С минуту собравшиеся молчали, и взгляды всех рабов были обращены на Агастабала, который, казалось, собирался с мыслями; и вот он заговорил:
— Я припозднился с приходом сюда, потому что хотел дождаться решения сената. Эти сенаторы, друзья и товарищи по несчастью, пытаются скрыть от глаз смотрящего на них мира, от глаз Ганнибала свой страх, своё уныние, свою подавленность деяниями и решениями, которые будто бы демонстрируют величие души, показное презрение к опасности, наглую видимость провокации. Но вопреки всем эти внешним проявлениям, вдохновлённым той жульнической политикой, которую эти ненавистные гордые римляне называют осторожностью и благоразумием отцов города, вопреки этому как сенат, так и народ дрожат от ужаса после кровавой бойни под Каннами; они чувствуют и знают, что Ганнибал победит, сровняв с землёй эту кузницу беззаконий, этот воровской притон, который называется Римом. Сейчас, после решений сената, мне кажется, что нам не только можно, но и необходимо чем-нибудь помочь великому Ганнибалу в его славных делах против этого ненавистного города, которому каждый из собравшихся здесь — во имя своего народа, во имя массы рабов, которых он здесь представляет — обязан отомстить, выполнить данную клятву.
При этих словах Агастабал прервался. На него со сверкающими глазами, полуоткрыв рты, сосредоточенно и молчаливо, смотрели все собравшиеся в подземелье рабы.
Исковерканные плохим произношением, необтёсанные слова карфагенянина ничуть не убавили притягательность его грубого варварского красноречия, весьма одушевляемого идущими от самого сердца мыслями.

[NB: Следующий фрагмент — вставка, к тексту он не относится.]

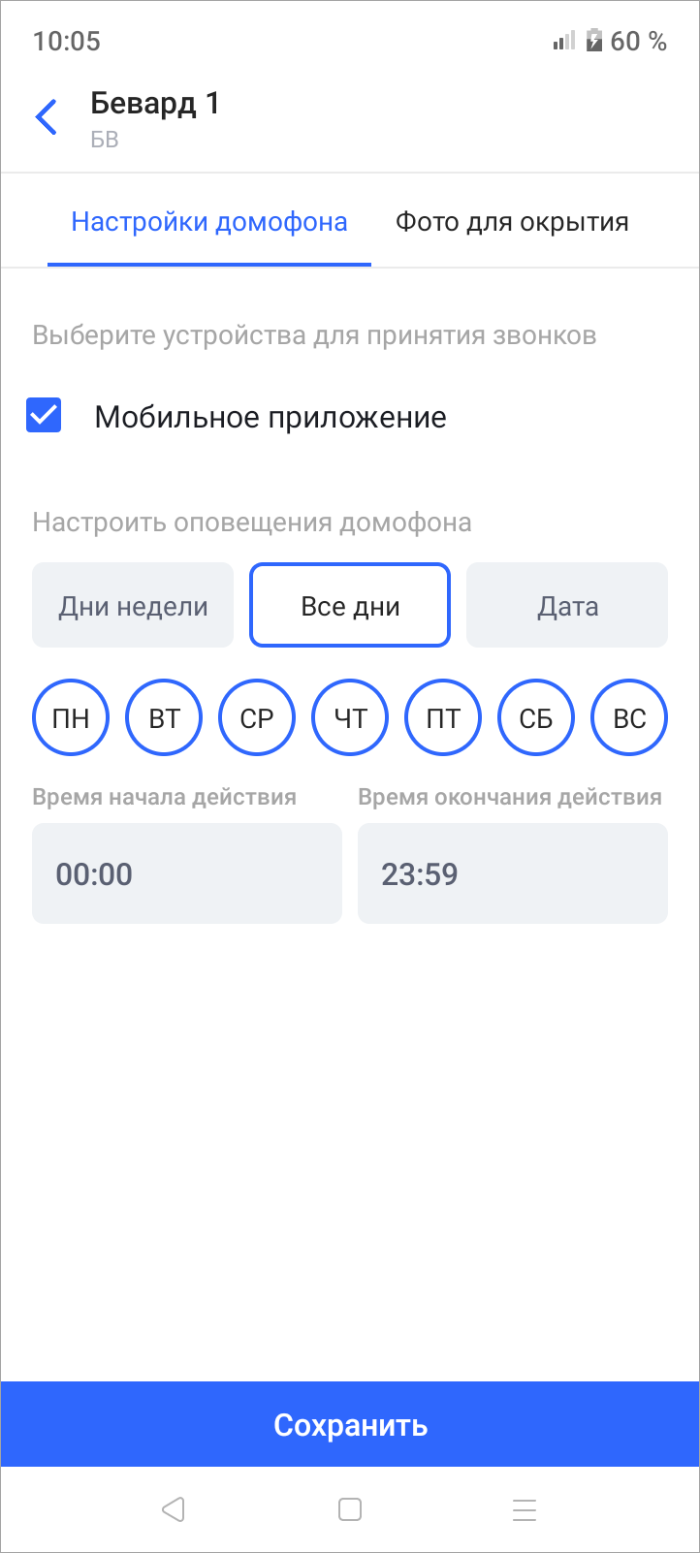Toggle the ПН day circle

[x=71, y=718]
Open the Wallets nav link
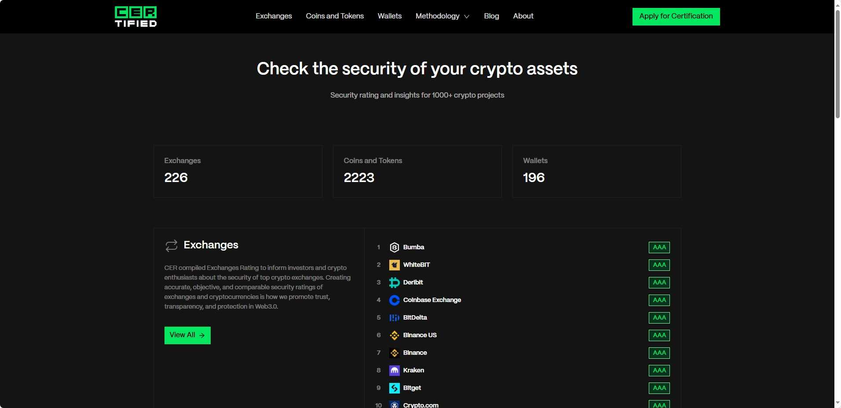This screenshot has width=841, height=408. (389, 16)
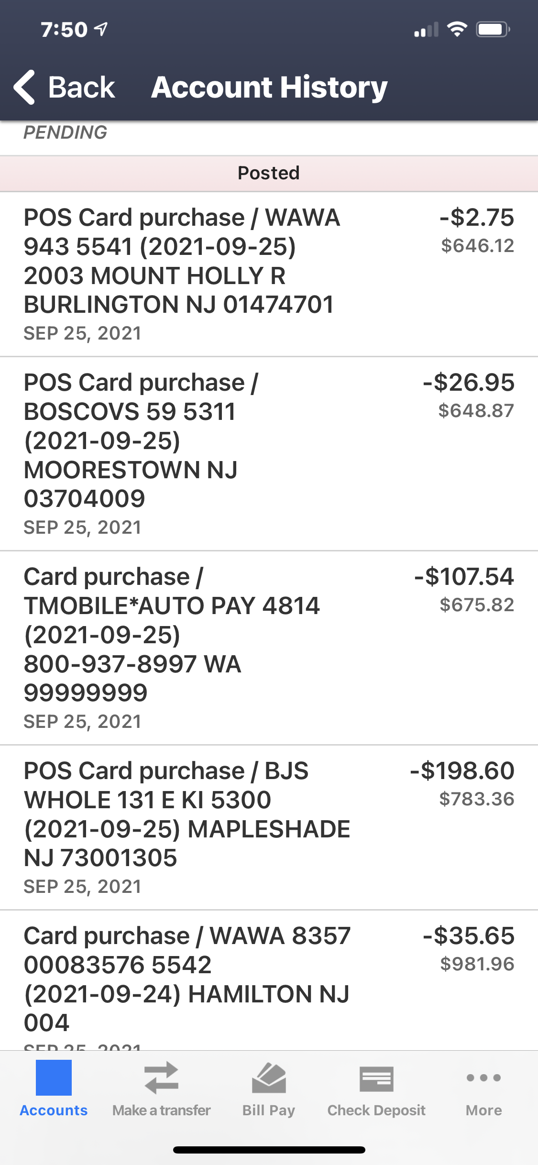Tap the cellular signal bars
This screenshot has height=1165, width=538.
coord(426,30)
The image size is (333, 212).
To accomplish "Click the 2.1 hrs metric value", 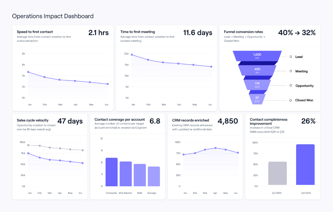I will [x=98, y=33].
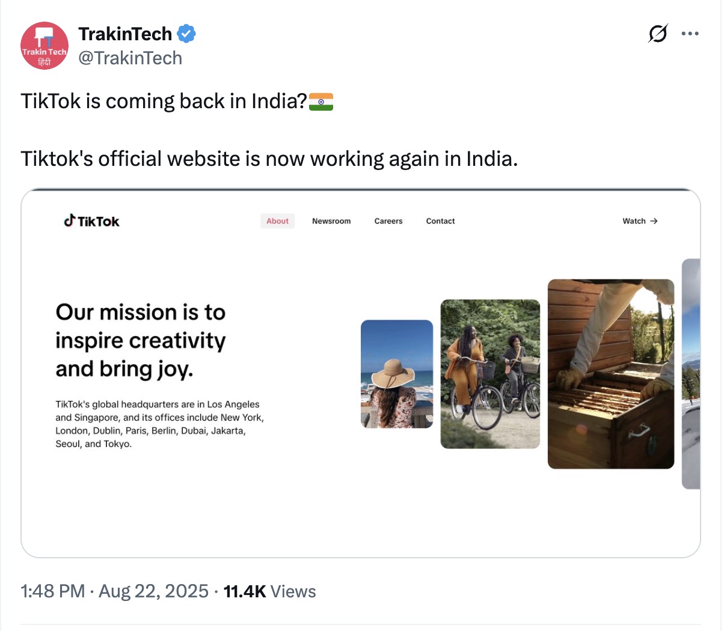
Task: Click the India flag emoji
Action: point(321,102)
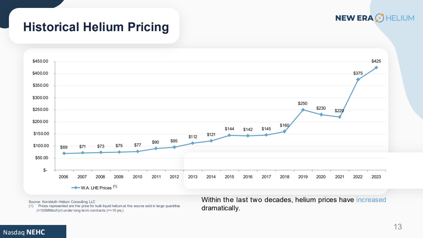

— Я уже говорил вам, — добавил через несколько минут Агастабал, — и говорил много раз: здесь, в Риме, меня не покидает одна мысль — помогать, во всём помогать Ганнибалу в его разрушительной работе, пусть даже он не узнает об этом; здесь, посреди всевозможных опасностей и испытаний, меня поддерживает одна мысль: я, африканец, должен отомстить за ущерб, нанесённый Римом моей родине. Вот моя задача, моё предназначение; вот цель моих действий, моих слов, мыслей, устремлений, желаний. Увидеть разрушенный, сровненный с землёй Рим, превращённый в груду развалин, — вот моя цель, что же до средств, то все они хороши, все полезны, все почтенны. По отношению к таким людям, которые ради своей победы воспользуются и хитростью, и обманом, и подлостью, не стоит колебаться в выборе средств; я гоню от себя щепетильность, и укоров совести у меня нет. Что же до смерти, которая вот уже два года висит над моей головой, то я её не боюсь. Что такое умереть?.. Меня не пугает, если завтра меня раскроют, подвергнут пыткам, забьют палками, распнут на кресте... Я всем рискую ради всех. Моя цель — удача. Если же я не добьюсь успеха, то смерть для меня будет благодеянием, потому что она избавит меня от лицезрения триумфа наших ненавистных врагов.